▶ **Task**
Reproduce every one of the following items word for word, leaving each line unchanged.

▶ **Recorded data**

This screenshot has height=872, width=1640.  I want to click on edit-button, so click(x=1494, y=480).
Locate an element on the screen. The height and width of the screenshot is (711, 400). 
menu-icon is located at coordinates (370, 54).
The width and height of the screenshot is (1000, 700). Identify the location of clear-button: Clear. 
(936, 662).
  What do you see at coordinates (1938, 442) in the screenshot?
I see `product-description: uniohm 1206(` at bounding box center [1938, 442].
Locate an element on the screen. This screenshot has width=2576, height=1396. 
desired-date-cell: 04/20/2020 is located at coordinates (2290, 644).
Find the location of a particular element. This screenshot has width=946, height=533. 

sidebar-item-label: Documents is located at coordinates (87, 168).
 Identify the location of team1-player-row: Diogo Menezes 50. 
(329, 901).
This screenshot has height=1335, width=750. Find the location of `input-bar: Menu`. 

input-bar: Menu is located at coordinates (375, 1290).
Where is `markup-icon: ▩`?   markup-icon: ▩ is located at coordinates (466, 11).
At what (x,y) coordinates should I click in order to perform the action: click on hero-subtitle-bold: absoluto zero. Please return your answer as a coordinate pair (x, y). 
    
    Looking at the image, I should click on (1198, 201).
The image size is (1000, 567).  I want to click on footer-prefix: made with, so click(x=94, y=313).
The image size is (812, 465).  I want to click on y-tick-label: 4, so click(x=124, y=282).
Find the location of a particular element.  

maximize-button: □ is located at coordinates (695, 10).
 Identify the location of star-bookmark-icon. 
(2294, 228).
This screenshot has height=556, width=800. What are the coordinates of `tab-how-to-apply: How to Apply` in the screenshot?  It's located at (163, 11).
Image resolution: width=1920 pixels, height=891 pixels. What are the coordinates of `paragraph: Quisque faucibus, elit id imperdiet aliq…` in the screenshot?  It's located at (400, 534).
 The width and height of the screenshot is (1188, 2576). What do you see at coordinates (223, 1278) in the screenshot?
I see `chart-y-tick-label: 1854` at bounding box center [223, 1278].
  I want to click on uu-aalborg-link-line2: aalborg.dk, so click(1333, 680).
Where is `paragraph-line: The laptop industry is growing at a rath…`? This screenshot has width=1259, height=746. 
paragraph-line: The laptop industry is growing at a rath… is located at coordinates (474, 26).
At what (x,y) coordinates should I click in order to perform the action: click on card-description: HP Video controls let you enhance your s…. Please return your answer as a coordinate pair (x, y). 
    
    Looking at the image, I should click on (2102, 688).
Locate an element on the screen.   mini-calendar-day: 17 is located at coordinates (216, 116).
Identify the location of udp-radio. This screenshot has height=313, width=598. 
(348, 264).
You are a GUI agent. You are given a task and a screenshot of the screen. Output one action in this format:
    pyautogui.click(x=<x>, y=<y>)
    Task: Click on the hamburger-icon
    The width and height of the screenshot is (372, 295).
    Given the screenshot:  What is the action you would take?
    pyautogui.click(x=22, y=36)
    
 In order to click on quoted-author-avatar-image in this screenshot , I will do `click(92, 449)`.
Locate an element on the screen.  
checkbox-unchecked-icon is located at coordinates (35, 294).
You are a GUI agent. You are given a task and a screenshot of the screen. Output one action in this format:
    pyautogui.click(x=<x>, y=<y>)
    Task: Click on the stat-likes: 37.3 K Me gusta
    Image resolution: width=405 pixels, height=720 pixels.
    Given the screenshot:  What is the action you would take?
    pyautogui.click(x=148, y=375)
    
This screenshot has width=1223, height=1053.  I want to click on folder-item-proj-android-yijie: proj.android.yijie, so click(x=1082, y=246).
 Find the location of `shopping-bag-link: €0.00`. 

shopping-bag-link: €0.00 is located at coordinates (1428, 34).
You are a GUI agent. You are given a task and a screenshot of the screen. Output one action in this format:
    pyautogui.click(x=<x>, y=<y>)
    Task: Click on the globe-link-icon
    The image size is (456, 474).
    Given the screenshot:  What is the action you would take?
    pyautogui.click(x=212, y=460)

▶ **Solution for this exercise**
This screenshot has height=872, width=1640.  I want to click on edit-button, so click(x=1494, y=480).
Locate an element on the screen. The height and width of the screenshot is (711, 400). 
menu-icon is located at coordinates (370, 54).
The width and height of the screenshot is (1000, 700). Identify the location of clear-button: Clear. 
(936, 662).
  What do you see at coordinates (1938, 442) in the screenshot?
I see `product-description: uniohm 1206(` at bounding box center [1938, 442].
Locate an element on the screen. This screenshot has width=2576, height=1396. 
desired-date-cell: 04/20/2020 is located at coordinates (2290, 644).
Find the location of a particular element. This screenshot has width=946, height=533. 

sidebar-item-label: Documents is located at coordinates (87, 168).
 Identify the location of team1-player-row: Diogo Menezes 50. 
(329, 901).
This screenshot has height=1335, width=750. Find the location of `input-bar: Menu`. 

input-bar: Menu is located at coordinates (375, 1290).
Where is `markup-icon: ▩`?   markup-icon: ▩ is located at coordinates (466, 11).
At what (x,y) coordinates should I click in order to perform the action: click on hero-subtitle-bold: absoluto zero. Please return your answer as a coordinate pair (x, y). 
    
    Looking at the image, I should click on (1198, 201).
The image size is (1000, 567).  I want to click on footer-prefix: made with, so click(x=94, y=313).
The image size is (812, 465).  I want to click on y-tick-label: 4, so click(x=124, y=282).
Find the location of a particular element.  

maximize-button: □ is located at coordinates (695, 10).
 Identify the location of star-bookmark-icon. 
(2294, 228).
This screenshot has height=556, width=800. What are the coordinates of `tab-how-to-apply: How to Apply` in the screenshot?  It's located at (163, 11).
Image resolution: width=1920 pixels, height=891 pixels. What are the coordinates of `paragraph: Quisque faucibus, elit id imperdiet aliq…` in the screenshot?  It's located at (400, 534).
 The width and height of the screenshot is (1188, 2576). What do you see at coordinates (223, 1278) in the screenshot?
I see `chart-y-tick-label: 1854` at bounding box center [223, 1278].
  I want to click on uu-aalborg-link-line2: aalborg.dk, so click(1333, 680).
Where is `paragraph-line: The laptop industry is growing at a rath…`? This screenshot has width=1259, height=746. 
paragraph-line: The laptop industry is growing at a rath… is located at coordinates (474, 26).
At what (x,y) coordinates should I click in order to perform the action: click on card-description: HP Video controls let you enhance your s…. Please return your answer as a coordinate pair (x, y). 
    
    Looking at the image, I should click on (2102, 688).
Locate an element on the screen.   mini-calendar-day: 17 is located at coordinates (216, 116).
Identify the location of udp-radio. This screenshot has height=313, width=598. 
(348, 264).
You are a GUI agent. You are given a task and a screenshot of the screen. Output one action in this format:
    pyautogui.click(x=<x>, y=<y>)
    Task: Click on the hamburger-icon
    The width and height of the screenshot is (372, 295).
    Given the screenshot:  What is the action you would take?
    pyautogui.click(x=22, y=36)
    
 In order to click on quoted-author-avatar-image in this screenshot , I will do `click(92, 449)`.
Locate an element on the screen.  
checkbox-unchecked-icon is located at coordinates (35, 294).
You are a GUI agent. You are given a task and a screenshot of the screen. Output one action in this format:
    pyautogui.click(x=<x>, y=<y>)
    Task: Click on the stat-likes: 37.3 K Me gusta
    Image resolution: width=405 pixels, height=720 pixels.
    Given the screenshot:  What is the action you would take?
    pyautogui.click(x=148, y=375)
    
This screenshot has width=1223, height=1053.  I want to click on folder-item-proj-android-yijie: proj.android.yijie, so click(x=1082, y=246).
 Find the location of `shopping-bag-link: €0.00`. 

shopping-bag-link: €0.00 is located at coordinates (1428, 34).
You are a GUI agent. You are given a task and a screenshot of the screen. Output one action in this format:
    pyautogui.click(x=<x>, y=<y>)
    Task: Click on the globe-link-icon
    The image size is (456, 474).
    Given the screenshot:  What is the action you would take?
    pyautogui.click(x=212, y=460)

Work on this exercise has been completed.